The district court also ruled that the emergency physicians failed to exhaust their claims efforts through the contractually agreed administrative appeals process.
But lawyers for the doctors countered that their members “did not slumber on their rights after receiving the Plans’ underpayments.”
“They used the administrative appeal process to which the Plans specifically directed them — submitting detailed appeals to the Texas Blue plan (BCBSTX) and explaining that the law required additional payment,” King & Spalding lawyers argued. “The Plans, through their agent BCBSTX, often ignored those appeals, and when they did bother to respond, they brushed off the appeals without any meaningful response. The district court blessed that practice, too, ruling that the appeals undertaken at the Plans’ express direction nevertheless failed to satisfy administrative-exhaustion requirements.”
“The district court’s order imposes improper, onerous, and in some instances impossible administrative requirements both before treatment when hospitals collect assignments of healthcare benefits on behalf of physicians) and after (when physicians seek remedies, including litigation like this, for underpayment,” lawyers for the doctors wrote. “If allowed to stand, the order will increase red tape for patients seeking emergency medical care and the physicians caring for them.

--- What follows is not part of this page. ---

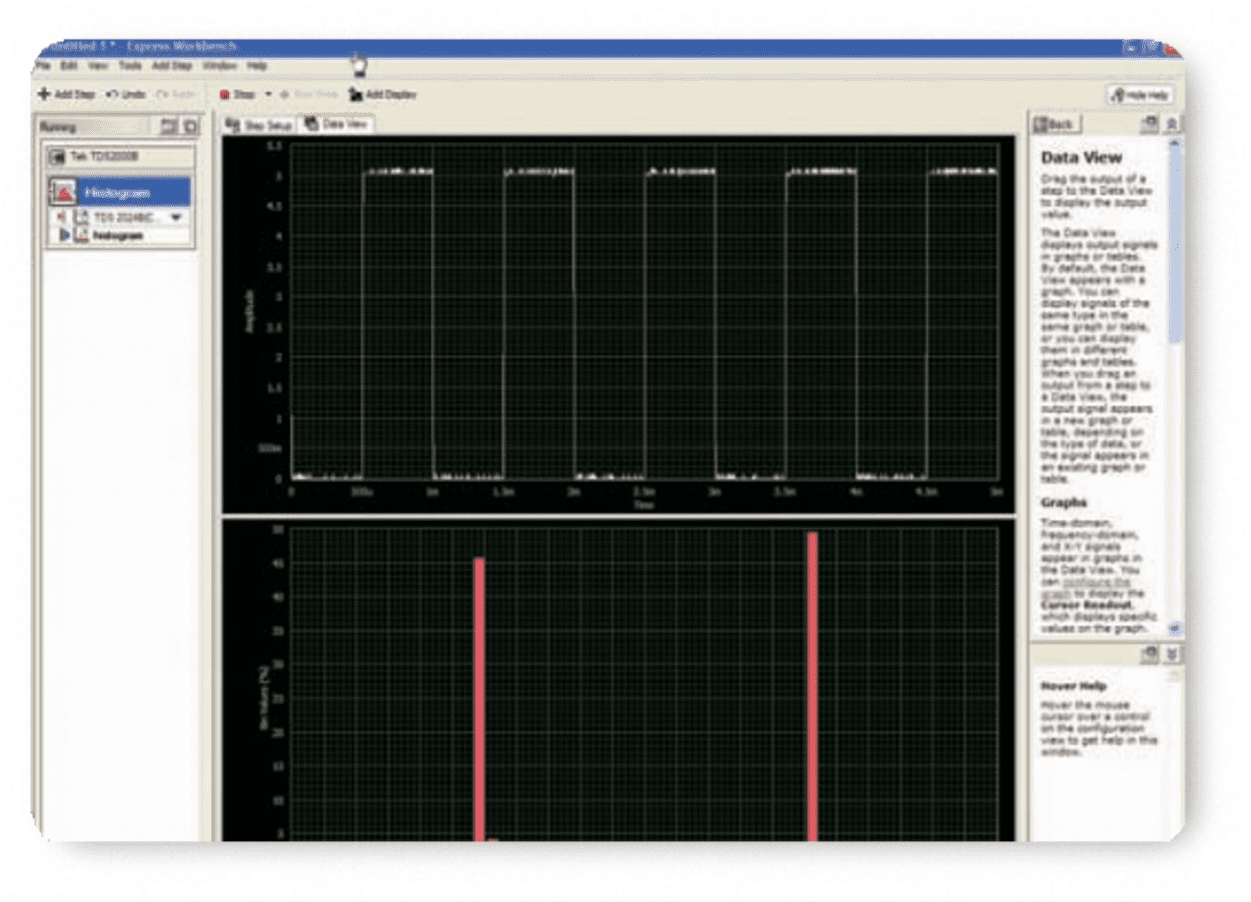Click the Back button in help panel

click(x=1054, y=124)
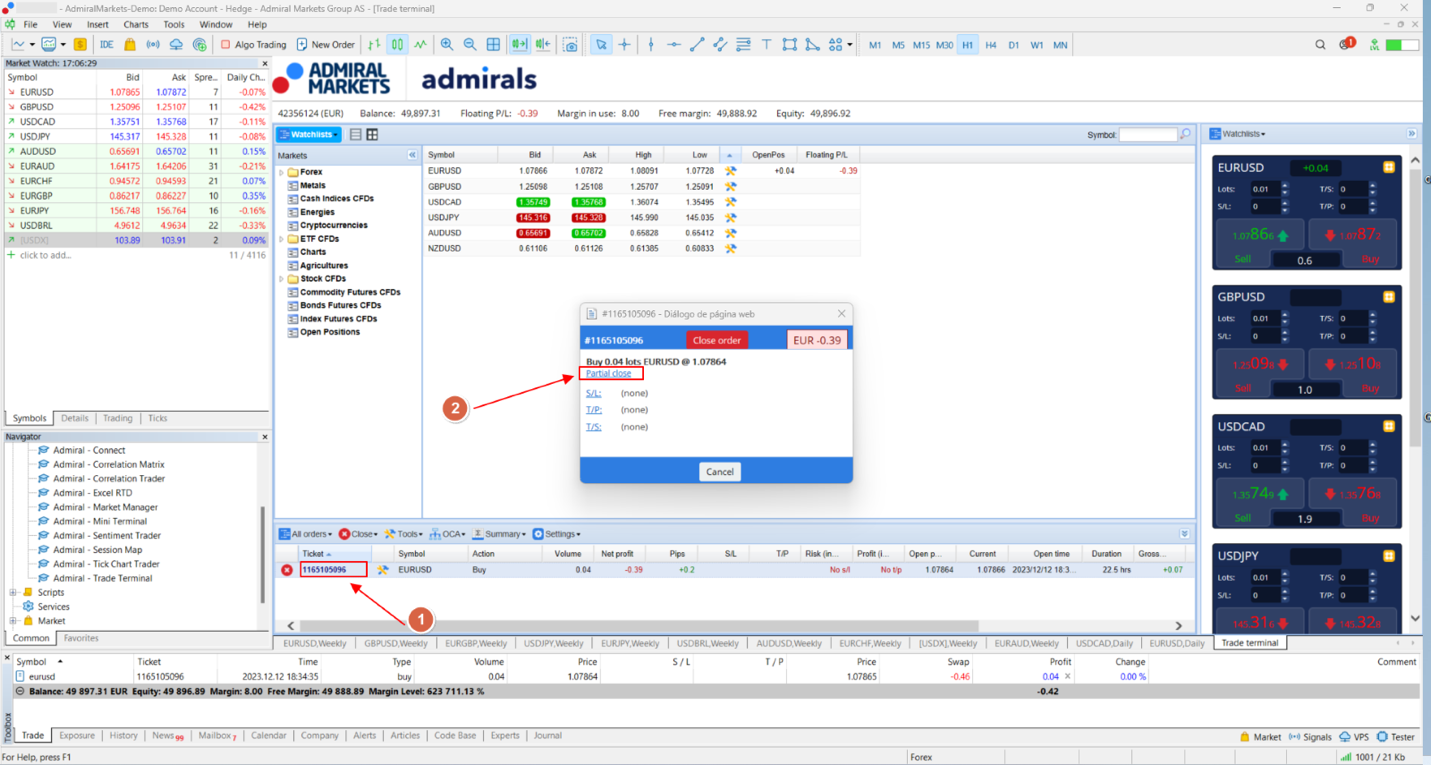Open the Charts menu
Image resolution: width=1431 pixels, height=765 pixels.
tap(136, 24)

And it will reward plans for stonewalling — or, worse yet, affirmatively misleading — providers about the byzantine claim-appeal process designed by the plans.”
The Fifth Circuit sided with the doctors.
“The Physician Groups allege that BCBSTX did one of three things in response to each of the appeals,” Judge Higginson wrote. “First, they occasionally replied with generic statements that did not explain the underpayment or point to provisions justifying the underpayment, stating simply that ‘our records indicate that the claim disposition was based on the member’s benefit coverage.’ Second, they physically mailed back the appeal documents with no other response. Or third, they failed to respond at all. The Physician Groups also claim that BCBSTX sometimes directed them to the out-of-state Blue Plan, but those Plans then referred the Groups back to BCBSTX.”
Fifth Circuit Judges Jerry Smith and Dana Douglas joined Judge Higginson in the opinion.
The lawyers representing the physician groups include Anne Voigts, James Boswell III, Jennifer Lewin and Ashley Parrish of King & Spalding and Toby Galloway of Winstead.
The two dozen BCBS plans are represented by Maria Wyckoff Boyce of the Houston office of Hogan Lovells; Mark Dyer of the Dallas firm Martin, Disiere, Jefferson & Wisdom; Sarah Cummings of the Dallas office of Reed Smith; Amy Anderson and Covert Geary of Jones Walker; and Jonathan Herman, Charles Hill and Joel Mintzer of the Herman Law Firm in Dallas.
The case is Angelina Emergency Medical Associates v. Blue Cross and Blue Shield of Alabama, Fifth Circuit, Case No. 24-10306.